President Xi had refrained from naming Russia and its Ukraine war in his opening statement and did not even refer to the word “war” in his references to Ukraine. He had only mentioned hostilities in different other names, in deference to what the Russian leader Putin has done. Putin has continued to mention his Ukraine campaign as a “special military operation”. The triumph of India in couching diplomatic statements in the light of its ideas would have a significant impact in the forthcoming year when India would remain the president of the G20. The global media has also in the end acknowledged India’s role in bringing about a consensus viewpoint on Ukraine which had driven the countries to join the Summit. While the West, led by the US and EU, insisted on outright condemnation of Russia for its Ukraine war, China and its handful of protégé countries, refused such language. Way before the actual invasion of Ukraine by Russia, China had declared Russia as its “no-limits” friend and ever since had tacitly backed the Russian position in the international forum. This was more of an insistence on its position in diplomatic matters than only support for Russia. China had threatened to use force to take over Taiwan and also implement its mandate in wide areas of international disputes to force its post of view.

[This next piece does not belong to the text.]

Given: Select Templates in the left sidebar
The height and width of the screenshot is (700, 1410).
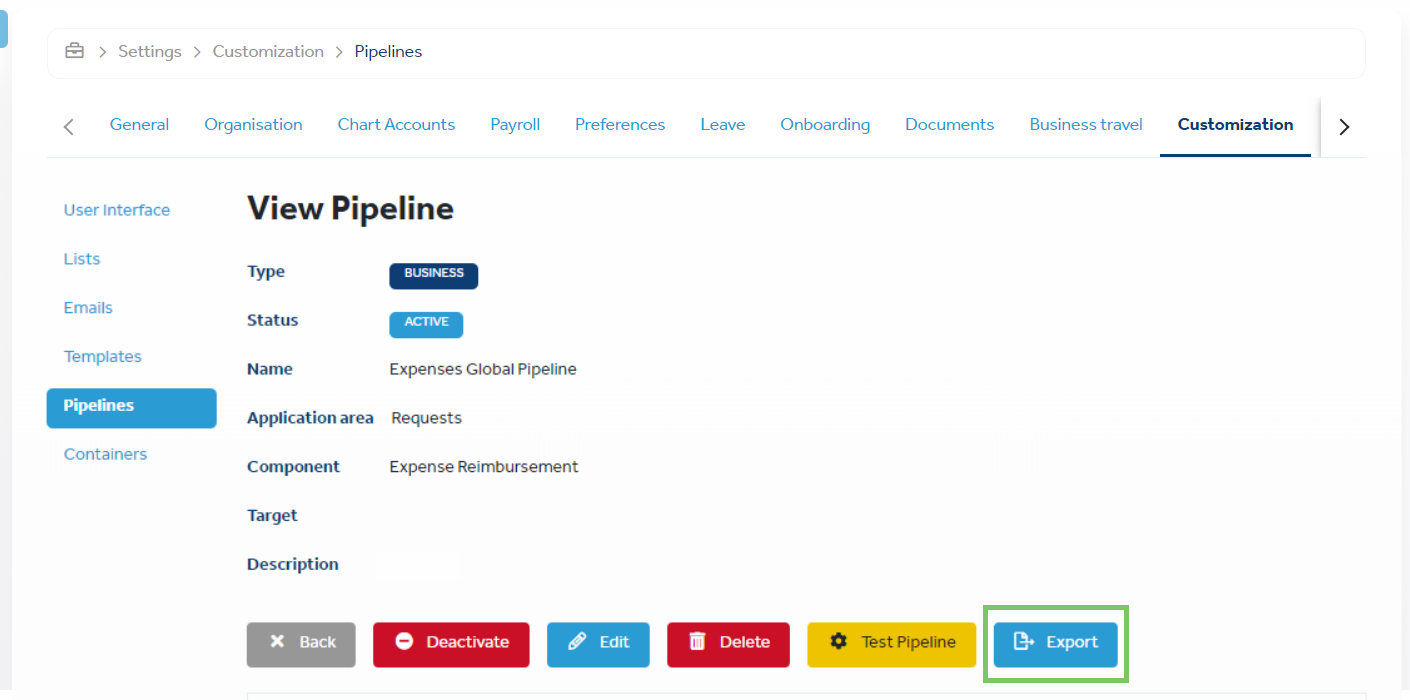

China had also fought a bloody pitched battle with India on its Himalayan borders persistently claiming vast stretches of border areas and even one Indian state as its own. In this context, China’s assertion of its rights through the use of force presented a choice similar to Putin’s. India had put forward the alternative narrative of resolution through diplomacy and dialogue. This was a game of conflicting views and assertions of national power. The West seems to have got a newly won powerful friend in its negotiations with Russia on this global platform. Russia had proved to be difficult and at the same time too powerful and important to be ignored or side-lined. Yet, the West had no handle on Russia and the sanctions and souring of relations had further distanced the two sides. Indian mediation in this estranged relationship could become a critical facilitating factor. This is what the West seems to have discovered by the end of the Bali Summit.